Numeric. The smallest effect size of interest, on the estimand scale. Must be strictly positive. Target scenario rows are simulated at the SESOI.

bias_scale_unit

Numeric or NULL. The declared substantive unit Delta used to scale target bias, estimator bias, and estimand drift: each is (expectation - target) / bias_scale_unit. Defaults to the SESOI.

max_width

Numeric or NULL. Maximum acceptable confidence interval width, if one is declared. Used as the precision criterion by the estimation threshold profile; reported (not thresholded) otherwise.

Value

An object of class recovery_target.

See Also

declare_recovery()

Examples

target_estimand(
  estimand = "ITT mean difference at 12 weeks",
  scale = "latent-outcome standardized mean difference",
  sesoi = 0.40
)

Declare a two-arm randomized trial data strategy

Description

Individual random assignment to two arms, with an observed baseline measure. The data-generating model follows the manuscript (section 3.1): for participant i with assignment Z,

Bi N(0,1)B_i ~ N(0,1)

Yi=tauZi+rhoBi+sqrt(1rho2)epsiY*_i = tau Z_i + rho B_i + sqrt(1 - rho^2) eps_i

so the true (latent) outcome has unit SD given Z and the declared effect is expressed in latent standard-deviation units. The baseline is observed at randomization for every participant and is available to the answer strategy as the column baseline.

Usage

two_arm_trial(
  n_per_arm,
  allocation = 0.5,
  baseline_outcome_cor = 0.5,
  noncompliance = 0
)

Arguments

n_per_arm

Integer. Participants recruited per arm.

allocation

Numeric in (0, 1). Share assigned to treatment.

baseline_outcome_cor

Numeric in [0, 1). Correlation rho between the observed baseline and the true outcome (default 0.5).

noncompliance

Numeric in [0, 1). Share of treated participants who do not receive treatment (one-sided never-takers). The target estimand remains the declared ITT effect.

Details

n_per_arm is the number of participants recruited per arm (under equal allocation); attrition, if declared via attrition_model(), is applied after recruitment.

Value

An object of class recovery_data_strategy.


Apply the PASS/RISK/FAIL verdict rule

Description

Applies the fixed verdict rule (manuscript, section 2.2, Step 5) mechanically to a recovery_test() result. Once thresholds and scenarios are fixed, the computation is mechanical — the judgment lives in the declaration and the scenario grid, not here.

Usage

verdict(result)

Arguments

result

A recovery_result from recovery_test().

Details

  • PASS — all required thresholds met under all scenario rows the selected profile requires, with every margin exceeding mcse_margin (default 2) Monte Carlo standard errors.

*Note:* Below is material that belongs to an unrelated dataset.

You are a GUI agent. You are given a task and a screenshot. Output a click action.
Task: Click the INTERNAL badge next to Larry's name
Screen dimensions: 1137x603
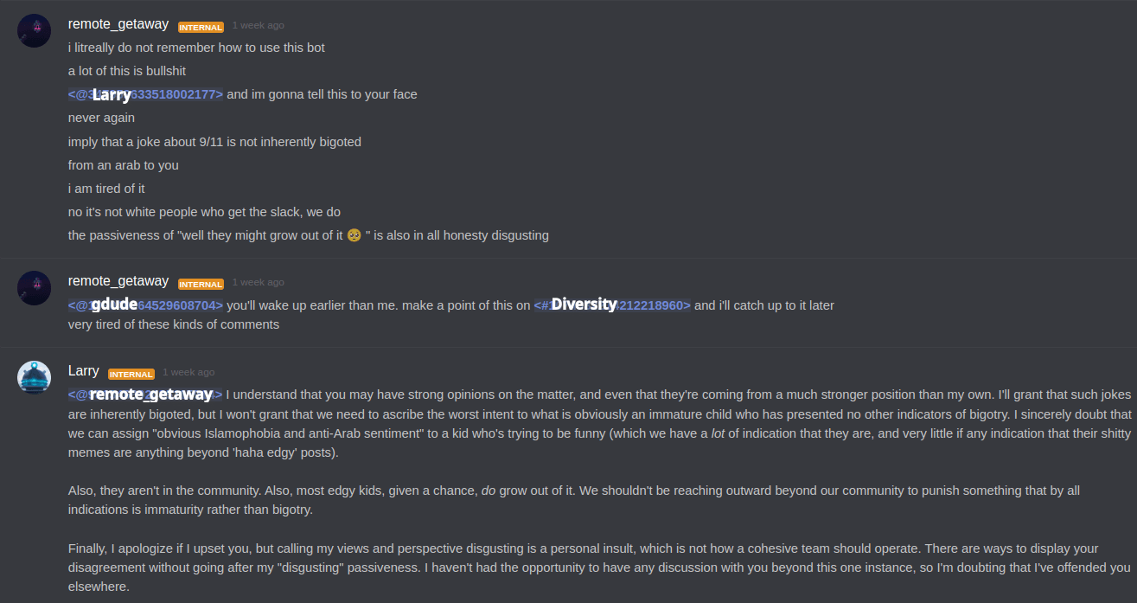[x=131, y=375]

  • RISK — thresholds met under the declared-nuisance rows but not under a pessimistic row; or any margin within mcse_margin MCSEs of a threshold; or any required conditional diagnosand too unstable to evaluate; or required scenario rows missing from the run.

  • FAIL — one or more required thresholds fail under a declared-nuisance row — including an inflated target-null rejection rate under Null-declared. The planned study cannot recover the target even if the declared assumptions are correct.

The verdict is recomputed under the shipped strict and lenient profiles (section 2.5): agreement across profiles carries more decision weight than any one profile, and a verdict that flips is itself a finding — the RISK category exists to hold it. The verdict is a decision convention, not a validity classification, and the full report() always travels with it.

Value

An object of class recovery_verdict.